Challenge 1
In the Gratt overview, rewrite everything from "Gratt is a generic" down to "Bob's journal entry.", replacing "Expression" with "Node" throughout.
Challenge 2
List every programming language the Gratt overview names.
Challenge 3
Write what follows the last sentence of the Gratt overview.

Provided passage
☆ ☆ ☆

Gratt is a generic implementation of a Pratt parser in C# for .NET Standard.
A Pratt parser is the affectionate name for a simple parsing technique presented by Vaughn Pratt in his 1973 paper “Top down operator precedence” (TDOP).
Gratt was inspired by the design of the Java implementation presented by Bob Nystrom in his journal entry “Pratt Parsers: Expression Parsing Made Easy”. The actual inspiration was the simplification and separation of interfaces in terms of prefix (nud) and infix (led) parselets (rather than the full Java implementation):
interface PrefixParselet {
Expression parse(Parser parser, Token token);
}
interface InfixParselet {
Expression parse(Parser parser, Expression left, Token token);
}
The unit tests for Gratt re-create and test the parser for the toy language Bantam discussed in Bob's journal entry.

☆ ☆ ☆

Given entries
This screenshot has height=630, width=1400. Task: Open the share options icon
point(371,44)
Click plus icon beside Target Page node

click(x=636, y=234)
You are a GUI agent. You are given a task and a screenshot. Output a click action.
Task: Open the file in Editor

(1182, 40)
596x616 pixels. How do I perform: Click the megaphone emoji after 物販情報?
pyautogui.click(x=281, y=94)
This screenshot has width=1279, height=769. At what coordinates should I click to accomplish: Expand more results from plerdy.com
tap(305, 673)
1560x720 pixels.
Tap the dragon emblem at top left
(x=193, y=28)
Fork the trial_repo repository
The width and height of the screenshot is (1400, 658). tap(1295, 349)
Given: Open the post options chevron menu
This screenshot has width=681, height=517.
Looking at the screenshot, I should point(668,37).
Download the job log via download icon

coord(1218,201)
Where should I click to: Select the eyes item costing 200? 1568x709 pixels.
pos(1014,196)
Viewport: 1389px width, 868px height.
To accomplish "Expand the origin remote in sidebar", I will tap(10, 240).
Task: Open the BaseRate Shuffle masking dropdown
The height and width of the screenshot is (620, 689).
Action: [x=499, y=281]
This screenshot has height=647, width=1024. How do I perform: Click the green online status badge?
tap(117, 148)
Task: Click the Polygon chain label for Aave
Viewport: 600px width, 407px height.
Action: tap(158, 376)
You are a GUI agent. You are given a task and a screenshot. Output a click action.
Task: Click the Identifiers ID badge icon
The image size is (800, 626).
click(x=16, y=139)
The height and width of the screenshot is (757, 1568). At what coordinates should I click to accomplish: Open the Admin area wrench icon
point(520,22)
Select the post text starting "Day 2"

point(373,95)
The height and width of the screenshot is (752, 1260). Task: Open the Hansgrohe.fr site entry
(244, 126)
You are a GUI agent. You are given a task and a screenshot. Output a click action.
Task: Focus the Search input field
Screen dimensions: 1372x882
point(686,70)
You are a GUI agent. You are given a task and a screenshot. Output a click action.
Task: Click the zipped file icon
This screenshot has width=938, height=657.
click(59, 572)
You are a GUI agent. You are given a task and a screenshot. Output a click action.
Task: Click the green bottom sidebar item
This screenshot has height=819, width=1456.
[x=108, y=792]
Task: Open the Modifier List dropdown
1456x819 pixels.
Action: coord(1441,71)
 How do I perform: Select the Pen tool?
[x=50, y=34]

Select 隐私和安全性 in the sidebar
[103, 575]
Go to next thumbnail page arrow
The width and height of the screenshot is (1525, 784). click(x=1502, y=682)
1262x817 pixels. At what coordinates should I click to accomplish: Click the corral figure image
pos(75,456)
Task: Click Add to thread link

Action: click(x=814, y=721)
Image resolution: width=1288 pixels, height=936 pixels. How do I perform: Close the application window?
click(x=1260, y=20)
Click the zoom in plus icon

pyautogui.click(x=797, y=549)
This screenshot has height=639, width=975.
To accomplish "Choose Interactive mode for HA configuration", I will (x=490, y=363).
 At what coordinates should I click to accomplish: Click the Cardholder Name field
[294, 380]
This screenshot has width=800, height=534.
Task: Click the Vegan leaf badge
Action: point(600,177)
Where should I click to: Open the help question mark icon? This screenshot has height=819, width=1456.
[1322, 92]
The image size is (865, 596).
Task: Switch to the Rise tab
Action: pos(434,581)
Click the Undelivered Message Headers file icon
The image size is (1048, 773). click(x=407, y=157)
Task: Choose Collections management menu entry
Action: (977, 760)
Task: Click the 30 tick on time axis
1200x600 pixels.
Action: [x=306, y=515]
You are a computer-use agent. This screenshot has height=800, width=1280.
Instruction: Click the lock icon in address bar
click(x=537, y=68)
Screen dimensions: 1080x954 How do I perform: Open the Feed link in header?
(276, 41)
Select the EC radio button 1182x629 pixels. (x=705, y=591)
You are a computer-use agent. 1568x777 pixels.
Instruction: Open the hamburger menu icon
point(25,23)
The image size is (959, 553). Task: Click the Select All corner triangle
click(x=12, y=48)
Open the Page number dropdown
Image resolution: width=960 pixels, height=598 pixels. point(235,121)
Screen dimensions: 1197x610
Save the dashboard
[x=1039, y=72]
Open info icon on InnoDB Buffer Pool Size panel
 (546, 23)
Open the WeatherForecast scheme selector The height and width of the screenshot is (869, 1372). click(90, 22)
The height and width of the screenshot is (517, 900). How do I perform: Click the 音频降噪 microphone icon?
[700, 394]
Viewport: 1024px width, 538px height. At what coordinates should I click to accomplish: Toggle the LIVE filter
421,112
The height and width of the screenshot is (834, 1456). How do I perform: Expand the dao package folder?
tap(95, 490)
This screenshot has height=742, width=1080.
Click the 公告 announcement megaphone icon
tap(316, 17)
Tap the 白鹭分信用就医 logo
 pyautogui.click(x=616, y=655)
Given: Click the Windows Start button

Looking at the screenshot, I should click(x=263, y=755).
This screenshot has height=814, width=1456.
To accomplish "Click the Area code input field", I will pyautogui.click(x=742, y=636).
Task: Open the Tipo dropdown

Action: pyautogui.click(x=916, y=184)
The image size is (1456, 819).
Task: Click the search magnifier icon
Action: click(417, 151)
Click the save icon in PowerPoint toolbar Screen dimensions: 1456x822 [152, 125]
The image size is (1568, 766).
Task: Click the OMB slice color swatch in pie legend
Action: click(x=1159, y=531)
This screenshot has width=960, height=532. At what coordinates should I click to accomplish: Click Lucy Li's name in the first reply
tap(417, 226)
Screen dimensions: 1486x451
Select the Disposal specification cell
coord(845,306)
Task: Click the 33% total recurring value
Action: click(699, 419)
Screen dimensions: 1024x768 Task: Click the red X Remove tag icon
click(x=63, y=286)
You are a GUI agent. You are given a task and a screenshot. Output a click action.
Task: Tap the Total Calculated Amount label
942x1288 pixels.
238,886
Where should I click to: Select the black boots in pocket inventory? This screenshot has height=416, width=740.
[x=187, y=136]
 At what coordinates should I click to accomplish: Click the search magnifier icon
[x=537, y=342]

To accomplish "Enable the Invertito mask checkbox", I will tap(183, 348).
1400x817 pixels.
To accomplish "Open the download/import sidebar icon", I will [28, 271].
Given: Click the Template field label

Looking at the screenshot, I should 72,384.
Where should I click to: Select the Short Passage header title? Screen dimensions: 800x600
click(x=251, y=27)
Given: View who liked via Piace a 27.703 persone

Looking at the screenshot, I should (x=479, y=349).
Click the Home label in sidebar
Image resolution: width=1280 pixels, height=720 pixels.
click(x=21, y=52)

☆ ☆ ☆

Response 1
Gratt is a generic implementation of a Pratt parser in C# for .NET Standard.
A Pratt parser is the affectionate name for a simple parsing technique presented by Vaughn Pratt in his 1973 paper “Top down operator precedence” (TDOP).
Gratt was inspired by the design of the Java implementation presented by Bob Nystrom in his journal entry “Pratt Parsers: Node Parsing Made Easy”. The actual inspiration was the simplification and separation of interfaces in terms of prefix (nud) and infix (led) parselets (rather than the full Java implementation):
interface PrefixParselet {
Node parse(Parser parser, Token token);
}
interface InfixParselet {
Node parse(Parser parser, Node left, Token token);
}
The unit tests for Gratt re-create and test the parser for the toy language Bantam discussed in Bob's journal entry.

Response 2
C#, Java, Bantam

Response 3
The unit tests also contain a complete implementation for parsing and
evaluating C# pre-processing expressions used in conditional
directives #if
and #elif
.
Unlike Bob's Java implementation, Gratt's parser is completely generic:
class Parser<TState, TKind, TToken, TPrecedence, TResult>
{
// ...
}
It can therefore work with any model of tokens (TToken
), token types
(TKind
), precedence (TPrecedence
) and result (TResult
). It can also hold
any user-defined state (TState
) that may be needed during parsing although it
is not required. An overload without any user-state simply assumes a
unit.
Unlike Bob's Java implementation, Gratt does not define any interfaces to represent (prefix or infix) parselets. Instead, it relies on them being simple functions:
// version 2.0+
public static TResult
Parse<TState, TKind, TToken, TPrecedence, TResult>(
TState state,
TPrecedence initialPrecedence, IComparer<TPrecedence> precedenceComparer,
IEqualityComparer<TKind> kindEqualityComparer,
TKind eoi, Func<TToken, Exception> eoiErrorSelector,
Func<TKind, TToken, TState, Func<TToken, Parser<TState, TKind, TToken, TPrecedence, TResult>, TResult>> prefixFunction,
Func<TKind, TToken, TState, (TPrecedence, Func<TToken, TResult, Parser<TState, TKind, TToken, TPrecedence, TResult>, TResult>)?> infixFunction,
IEnumerable<(TKind, TToken)> lexer)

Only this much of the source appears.